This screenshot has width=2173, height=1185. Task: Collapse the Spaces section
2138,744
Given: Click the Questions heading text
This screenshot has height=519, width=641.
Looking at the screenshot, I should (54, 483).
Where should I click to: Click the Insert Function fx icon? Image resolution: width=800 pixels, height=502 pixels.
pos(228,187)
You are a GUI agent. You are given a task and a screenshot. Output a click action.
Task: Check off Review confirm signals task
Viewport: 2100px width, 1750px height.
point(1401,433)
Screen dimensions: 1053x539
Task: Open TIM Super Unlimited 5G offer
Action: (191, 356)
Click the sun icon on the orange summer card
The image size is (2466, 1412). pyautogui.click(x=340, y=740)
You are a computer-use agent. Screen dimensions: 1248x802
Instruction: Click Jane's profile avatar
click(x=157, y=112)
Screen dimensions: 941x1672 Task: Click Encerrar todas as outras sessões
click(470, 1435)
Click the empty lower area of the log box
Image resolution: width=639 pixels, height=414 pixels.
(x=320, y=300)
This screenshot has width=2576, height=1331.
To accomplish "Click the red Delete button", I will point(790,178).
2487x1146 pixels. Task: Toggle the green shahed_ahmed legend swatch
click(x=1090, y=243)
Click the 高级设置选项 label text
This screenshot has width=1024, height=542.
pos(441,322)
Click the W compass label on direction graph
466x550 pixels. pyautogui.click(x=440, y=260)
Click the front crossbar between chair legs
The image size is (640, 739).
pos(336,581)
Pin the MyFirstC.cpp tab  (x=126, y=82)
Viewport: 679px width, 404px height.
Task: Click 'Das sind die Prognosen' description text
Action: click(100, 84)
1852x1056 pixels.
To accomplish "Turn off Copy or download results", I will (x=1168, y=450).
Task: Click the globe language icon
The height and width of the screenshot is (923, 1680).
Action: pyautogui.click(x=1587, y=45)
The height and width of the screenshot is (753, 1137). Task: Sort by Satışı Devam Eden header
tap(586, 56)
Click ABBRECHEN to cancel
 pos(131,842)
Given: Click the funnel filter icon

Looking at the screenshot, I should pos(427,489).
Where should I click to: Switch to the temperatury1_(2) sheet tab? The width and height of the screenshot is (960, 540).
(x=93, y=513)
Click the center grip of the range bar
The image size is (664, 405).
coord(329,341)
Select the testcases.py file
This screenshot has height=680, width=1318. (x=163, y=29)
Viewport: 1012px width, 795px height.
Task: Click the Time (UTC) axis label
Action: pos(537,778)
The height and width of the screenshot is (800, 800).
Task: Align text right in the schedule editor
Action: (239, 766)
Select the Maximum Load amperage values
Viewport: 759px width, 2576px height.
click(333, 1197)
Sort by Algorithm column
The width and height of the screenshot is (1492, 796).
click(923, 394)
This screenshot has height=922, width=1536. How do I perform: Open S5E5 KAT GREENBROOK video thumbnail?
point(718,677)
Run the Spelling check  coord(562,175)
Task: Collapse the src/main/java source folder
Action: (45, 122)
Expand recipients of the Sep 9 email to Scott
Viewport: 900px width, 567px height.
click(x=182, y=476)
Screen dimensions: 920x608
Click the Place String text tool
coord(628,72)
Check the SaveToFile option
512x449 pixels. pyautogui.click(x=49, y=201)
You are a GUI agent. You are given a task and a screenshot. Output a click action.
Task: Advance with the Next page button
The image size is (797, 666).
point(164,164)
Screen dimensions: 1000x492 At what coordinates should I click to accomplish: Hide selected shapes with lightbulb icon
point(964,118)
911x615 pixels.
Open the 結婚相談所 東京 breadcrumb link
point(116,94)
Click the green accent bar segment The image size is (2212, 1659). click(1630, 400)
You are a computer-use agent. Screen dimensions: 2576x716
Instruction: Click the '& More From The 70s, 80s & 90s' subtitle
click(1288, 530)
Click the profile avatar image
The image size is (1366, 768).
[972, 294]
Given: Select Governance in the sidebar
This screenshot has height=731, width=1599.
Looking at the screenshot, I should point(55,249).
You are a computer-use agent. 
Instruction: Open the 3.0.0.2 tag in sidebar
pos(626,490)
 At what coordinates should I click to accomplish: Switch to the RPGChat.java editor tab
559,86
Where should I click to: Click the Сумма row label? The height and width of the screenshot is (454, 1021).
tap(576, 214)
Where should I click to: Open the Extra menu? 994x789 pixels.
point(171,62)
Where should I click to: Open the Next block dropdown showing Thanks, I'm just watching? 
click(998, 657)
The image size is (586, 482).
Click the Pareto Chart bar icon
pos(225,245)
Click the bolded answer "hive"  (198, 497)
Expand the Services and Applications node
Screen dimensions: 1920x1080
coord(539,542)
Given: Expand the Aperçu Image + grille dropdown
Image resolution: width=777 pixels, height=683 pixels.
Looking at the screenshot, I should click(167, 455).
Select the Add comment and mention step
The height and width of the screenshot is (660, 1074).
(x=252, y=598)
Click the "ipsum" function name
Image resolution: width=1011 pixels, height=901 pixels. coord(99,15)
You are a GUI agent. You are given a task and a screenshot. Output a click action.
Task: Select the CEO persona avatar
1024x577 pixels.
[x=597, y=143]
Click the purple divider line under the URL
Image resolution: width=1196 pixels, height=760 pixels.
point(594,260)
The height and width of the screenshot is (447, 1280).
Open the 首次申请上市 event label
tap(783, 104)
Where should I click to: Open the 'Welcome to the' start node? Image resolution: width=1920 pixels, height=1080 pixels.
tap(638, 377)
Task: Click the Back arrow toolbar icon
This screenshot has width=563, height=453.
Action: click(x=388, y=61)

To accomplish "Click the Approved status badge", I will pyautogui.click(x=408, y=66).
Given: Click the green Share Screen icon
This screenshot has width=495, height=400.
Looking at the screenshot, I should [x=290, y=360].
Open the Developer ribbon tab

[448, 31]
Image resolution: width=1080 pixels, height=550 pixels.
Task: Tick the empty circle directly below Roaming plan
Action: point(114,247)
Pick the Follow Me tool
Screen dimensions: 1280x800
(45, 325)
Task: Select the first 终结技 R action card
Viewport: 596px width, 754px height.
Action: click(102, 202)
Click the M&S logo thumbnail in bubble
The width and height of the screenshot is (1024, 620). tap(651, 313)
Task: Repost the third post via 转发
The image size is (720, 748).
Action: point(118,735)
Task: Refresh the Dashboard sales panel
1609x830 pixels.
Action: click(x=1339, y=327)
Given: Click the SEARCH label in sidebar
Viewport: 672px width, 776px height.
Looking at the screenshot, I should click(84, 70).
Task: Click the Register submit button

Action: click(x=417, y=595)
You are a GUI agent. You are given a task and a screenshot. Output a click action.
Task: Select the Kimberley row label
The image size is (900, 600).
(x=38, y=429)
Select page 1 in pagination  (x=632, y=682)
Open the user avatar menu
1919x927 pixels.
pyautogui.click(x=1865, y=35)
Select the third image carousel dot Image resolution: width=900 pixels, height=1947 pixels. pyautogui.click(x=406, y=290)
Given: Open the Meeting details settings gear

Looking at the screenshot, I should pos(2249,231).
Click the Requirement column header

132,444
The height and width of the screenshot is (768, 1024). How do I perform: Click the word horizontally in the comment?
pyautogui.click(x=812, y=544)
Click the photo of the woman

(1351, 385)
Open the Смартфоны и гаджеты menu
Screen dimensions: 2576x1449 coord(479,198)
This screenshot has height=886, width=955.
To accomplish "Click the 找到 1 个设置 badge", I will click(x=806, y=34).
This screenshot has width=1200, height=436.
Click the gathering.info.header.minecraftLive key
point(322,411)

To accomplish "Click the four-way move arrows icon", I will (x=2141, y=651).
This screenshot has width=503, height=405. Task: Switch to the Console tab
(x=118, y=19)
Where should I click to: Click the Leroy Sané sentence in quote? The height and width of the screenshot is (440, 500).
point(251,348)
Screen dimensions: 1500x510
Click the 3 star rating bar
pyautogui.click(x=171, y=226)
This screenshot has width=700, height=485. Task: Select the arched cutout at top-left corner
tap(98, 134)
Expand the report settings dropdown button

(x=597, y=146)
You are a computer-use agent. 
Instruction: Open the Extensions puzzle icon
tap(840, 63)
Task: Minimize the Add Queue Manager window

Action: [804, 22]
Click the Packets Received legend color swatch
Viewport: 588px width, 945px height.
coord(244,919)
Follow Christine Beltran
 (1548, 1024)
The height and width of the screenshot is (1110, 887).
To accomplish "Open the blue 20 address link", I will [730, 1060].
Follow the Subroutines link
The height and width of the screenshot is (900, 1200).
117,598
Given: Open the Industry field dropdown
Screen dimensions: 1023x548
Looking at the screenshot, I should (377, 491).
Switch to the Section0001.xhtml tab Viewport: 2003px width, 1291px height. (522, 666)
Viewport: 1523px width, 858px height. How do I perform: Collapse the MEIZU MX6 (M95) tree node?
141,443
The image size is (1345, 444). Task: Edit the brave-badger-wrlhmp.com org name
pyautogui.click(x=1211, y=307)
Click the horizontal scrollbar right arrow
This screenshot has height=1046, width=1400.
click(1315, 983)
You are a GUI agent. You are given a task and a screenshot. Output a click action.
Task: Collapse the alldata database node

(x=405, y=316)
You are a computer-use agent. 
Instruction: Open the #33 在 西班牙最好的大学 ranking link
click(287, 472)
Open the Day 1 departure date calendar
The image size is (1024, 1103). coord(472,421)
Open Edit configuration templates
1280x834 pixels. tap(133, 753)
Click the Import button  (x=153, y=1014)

* ZADANIE DO WYKONANIA *
Przepisz fragment materiału od wiersza zawierającego „This screenshot has width=1200, height=436.” w dół aż do wiersza zawierającego „pyautogui.click(x=171, y=226)”, zamieniając „Console” na „Network”. Reszta tekstu ma pozostać bez zmian.

* ODPOWIEDŹ NA ZADANIE *
This screenshot has width=1200, height=436.
Click the gathering.info.header.minecraftLive key
point(322,411)

To accomplish "Click the four-way move arrows icon", I will (x=2141, y=651).
This screenshot has width=503, height=405. Task: Switch to the Network tab
(x=118, y=19)
Where should I click to: Click the Leroy Sané sentence in quote? The height and width of the screenshot is (440, 500).
point(251,348)
Screen dimensions: 1500x510
Click the 3 star rating bar
pyautogui.click(x=171, y=226)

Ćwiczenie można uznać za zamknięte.